* **Exercise details**: From the line containing "The height and width of the screenshot is (450, 600)." to the end of the records below, output each line exactly; include both ends and nothing else.

* **Records for this task**:
★ ★ ★
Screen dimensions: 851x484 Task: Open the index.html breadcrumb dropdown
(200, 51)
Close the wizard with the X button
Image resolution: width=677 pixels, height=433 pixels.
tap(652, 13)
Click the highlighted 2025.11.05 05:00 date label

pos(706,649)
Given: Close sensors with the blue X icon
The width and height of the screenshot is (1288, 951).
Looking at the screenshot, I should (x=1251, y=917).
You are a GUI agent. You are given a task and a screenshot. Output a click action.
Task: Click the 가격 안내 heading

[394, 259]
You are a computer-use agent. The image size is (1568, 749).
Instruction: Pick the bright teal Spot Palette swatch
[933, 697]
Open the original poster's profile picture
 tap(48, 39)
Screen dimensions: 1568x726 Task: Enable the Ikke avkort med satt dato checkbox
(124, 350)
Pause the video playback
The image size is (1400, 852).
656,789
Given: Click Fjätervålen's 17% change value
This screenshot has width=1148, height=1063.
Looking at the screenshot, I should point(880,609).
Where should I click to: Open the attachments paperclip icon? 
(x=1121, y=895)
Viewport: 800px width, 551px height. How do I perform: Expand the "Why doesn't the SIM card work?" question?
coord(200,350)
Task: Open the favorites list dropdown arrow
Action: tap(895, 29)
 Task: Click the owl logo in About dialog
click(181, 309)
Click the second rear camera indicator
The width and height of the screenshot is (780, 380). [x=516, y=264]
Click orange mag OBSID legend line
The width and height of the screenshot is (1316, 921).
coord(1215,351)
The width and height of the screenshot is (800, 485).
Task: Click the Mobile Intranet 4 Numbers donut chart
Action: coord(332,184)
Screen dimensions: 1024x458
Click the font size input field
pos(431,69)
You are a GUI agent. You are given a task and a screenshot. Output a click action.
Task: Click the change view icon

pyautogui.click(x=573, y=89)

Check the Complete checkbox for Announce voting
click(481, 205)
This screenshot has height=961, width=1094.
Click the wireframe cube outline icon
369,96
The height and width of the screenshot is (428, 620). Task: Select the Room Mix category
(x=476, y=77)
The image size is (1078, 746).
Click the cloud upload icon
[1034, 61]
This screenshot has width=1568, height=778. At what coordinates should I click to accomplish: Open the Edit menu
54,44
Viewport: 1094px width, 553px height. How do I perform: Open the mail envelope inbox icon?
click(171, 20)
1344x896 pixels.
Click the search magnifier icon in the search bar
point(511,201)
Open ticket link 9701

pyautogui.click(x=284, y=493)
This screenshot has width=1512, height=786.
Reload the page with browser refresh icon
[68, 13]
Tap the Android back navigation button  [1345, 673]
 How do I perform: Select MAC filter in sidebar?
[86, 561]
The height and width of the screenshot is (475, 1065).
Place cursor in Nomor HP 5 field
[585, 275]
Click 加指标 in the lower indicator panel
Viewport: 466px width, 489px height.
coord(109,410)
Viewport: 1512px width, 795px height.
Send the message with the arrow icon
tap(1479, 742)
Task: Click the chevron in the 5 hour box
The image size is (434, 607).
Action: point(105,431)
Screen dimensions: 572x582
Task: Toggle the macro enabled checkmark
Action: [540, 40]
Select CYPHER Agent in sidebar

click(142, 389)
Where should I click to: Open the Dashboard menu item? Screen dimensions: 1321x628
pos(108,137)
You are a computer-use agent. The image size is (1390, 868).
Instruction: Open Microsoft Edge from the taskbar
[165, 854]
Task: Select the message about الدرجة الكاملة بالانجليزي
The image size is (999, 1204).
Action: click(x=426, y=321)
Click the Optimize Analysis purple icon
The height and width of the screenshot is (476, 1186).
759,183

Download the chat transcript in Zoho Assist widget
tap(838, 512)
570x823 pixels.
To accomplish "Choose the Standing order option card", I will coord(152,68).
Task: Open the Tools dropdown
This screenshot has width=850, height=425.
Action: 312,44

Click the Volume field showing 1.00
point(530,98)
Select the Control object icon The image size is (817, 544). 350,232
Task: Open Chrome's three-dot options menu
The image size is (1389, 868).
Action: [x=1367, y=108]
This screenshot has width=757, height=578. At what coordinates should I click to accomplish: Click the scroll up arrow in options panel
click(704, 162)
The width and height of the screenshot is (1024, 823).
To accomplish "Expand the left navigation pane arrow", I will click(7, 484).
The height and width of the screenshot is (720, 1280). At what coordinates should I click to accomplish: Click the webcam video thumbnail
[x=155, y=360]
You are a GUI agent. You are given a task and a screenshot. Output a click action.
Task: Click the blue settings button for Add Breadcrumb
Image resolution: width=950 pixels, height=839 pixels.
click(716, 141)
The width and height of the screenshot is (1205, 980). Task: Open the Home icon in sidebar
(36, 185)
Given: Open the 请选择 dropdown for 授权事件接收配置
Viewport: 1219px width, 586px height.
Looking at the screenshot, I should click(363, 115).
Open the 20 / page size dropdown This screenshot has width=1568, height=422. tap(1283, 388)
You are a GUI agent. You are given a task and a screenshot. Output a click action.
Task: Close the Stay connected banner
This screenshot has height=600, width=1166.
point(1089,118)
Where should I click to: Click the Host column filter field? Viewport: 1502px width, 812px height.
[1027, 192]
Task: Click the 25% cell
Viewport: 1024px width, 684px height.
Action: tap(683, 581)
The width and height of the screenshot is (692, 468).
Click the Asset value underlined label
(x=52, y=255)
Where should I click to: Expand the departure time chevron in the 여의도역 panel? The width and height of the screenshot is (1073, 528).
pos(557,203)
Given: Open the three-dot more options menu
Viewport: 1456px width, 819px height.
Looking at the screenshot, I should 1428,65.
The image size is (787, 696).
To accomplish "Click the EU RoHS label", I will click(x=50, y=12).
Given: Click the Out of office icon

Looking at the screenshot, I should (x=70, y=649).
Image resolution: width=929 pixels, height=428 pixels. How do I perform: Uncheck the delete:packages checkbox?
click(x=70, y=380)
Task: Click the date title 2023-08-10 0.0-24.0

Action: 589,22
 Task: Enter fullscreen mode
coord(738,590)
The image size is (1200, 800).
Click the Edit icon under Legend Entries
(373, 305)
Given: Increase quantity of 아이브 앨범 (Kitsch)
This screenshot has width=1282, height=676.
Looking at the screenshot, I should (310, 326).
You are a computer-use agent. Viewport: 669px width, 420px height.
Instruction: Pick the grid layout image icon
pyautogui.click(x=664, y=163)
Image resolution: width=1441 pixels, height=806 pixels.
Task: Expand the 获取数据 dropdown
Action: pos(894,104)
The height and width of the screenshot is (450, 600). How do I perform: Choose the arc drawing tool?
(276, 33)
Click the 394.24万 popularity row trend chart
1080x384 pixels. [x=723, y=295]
★ ★ ★
* **Task response**:
The height and width of the screenshot is (450, 600). How do I perform: Choose the arc drawing tool?
(276, 33)
Click the 394.24万 popularity row trend chart
1080x384 pixels. [x=723, y=295]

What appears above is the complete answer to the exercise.